“O caráter laico é constantemente ameaçado”, alerta Elza Campos

Confira a segunda e última parte da entrevista exclusiva concedida por Elza Maria Campos ao Portal Vermelho. A militante comunista esta a frente da União Brasileira de Mulheres (UBM), que completa 25 anos de existência em 2013. Nesta segunda parte, ela fala sobre Lei Maria da Penha, CPMI da Violência Contra a Mulher e laicidade do Estado.

Elza Campos
Elza Campos, que é graduada em Serviço Social pela Universidade Estadual de Ponta Grossa, mestre em Educação e Trabalho pela Universidade Federal do Paraná, coordena a UBM desde 2011 e acumula a função de professora universitária e conselheira do Conselho Estadual dos Direitos da Mulher (do Paraná). 
 
 

A UBM receberá uma homenagem nesta segunda-feira (12) do Congresso Nacional pelos seus 25 anos.

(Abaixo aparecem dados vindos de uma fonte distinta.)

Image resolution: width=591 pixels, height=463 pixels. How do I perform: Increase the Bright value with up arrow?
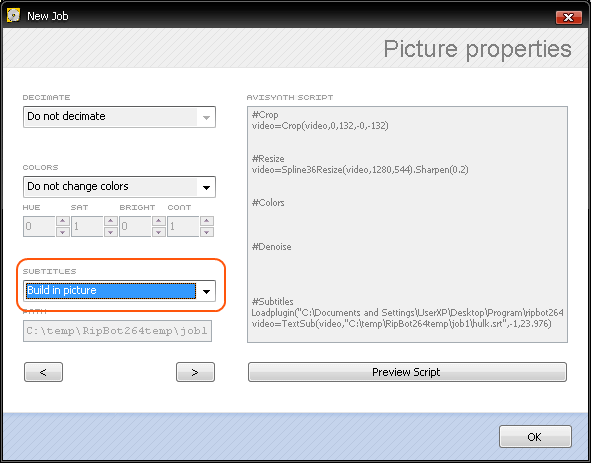[x=159, y=221]
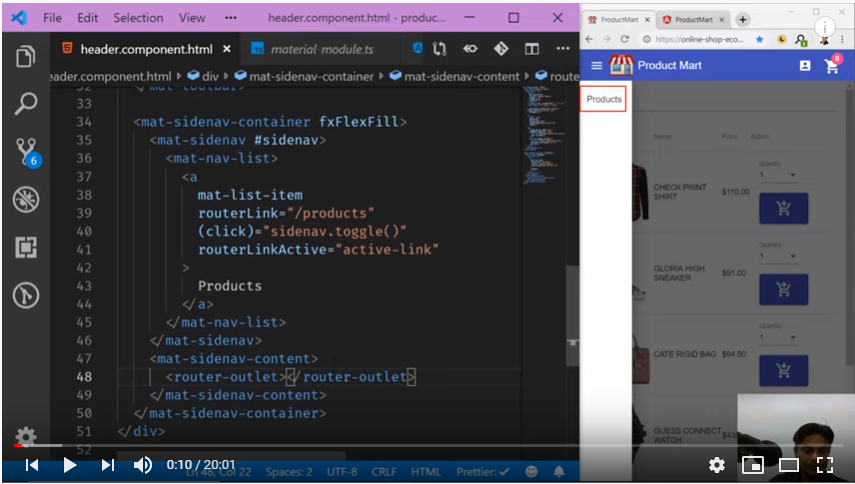The image size is (855, 484).
Task: Click the account profile icon in Product Mart header
Action: pyautogui.click(x=805, y=66)
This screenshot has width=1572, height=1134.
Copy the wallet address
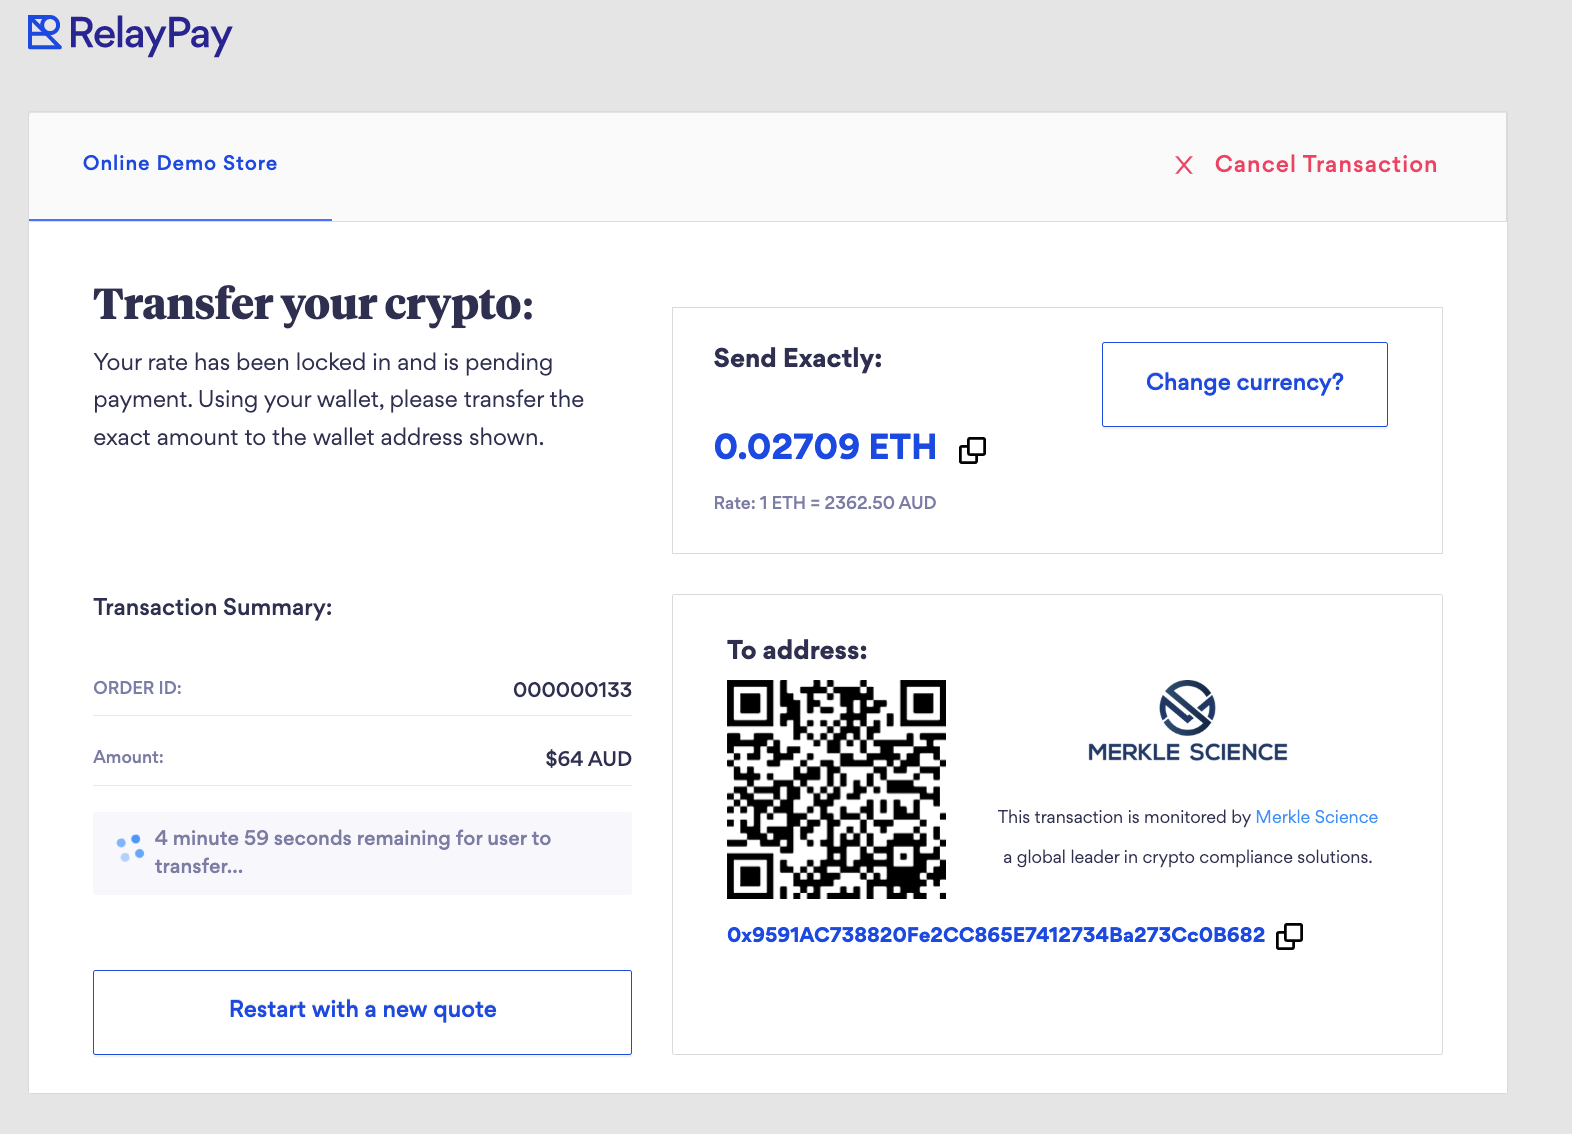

A homenagem é uma iniciativa do Senado Federal, a partir da senadora Vanessa Grazziotin (PCdoB-AM), e da Câmara Federal, via mandato da deputada federal Jô Moraes (PCdoB-MG). Ela acontecerá às 10 horas, no Plenarinho do Senado, em Brasília (DF). Dezenas de militantes de todo o país são esperadas.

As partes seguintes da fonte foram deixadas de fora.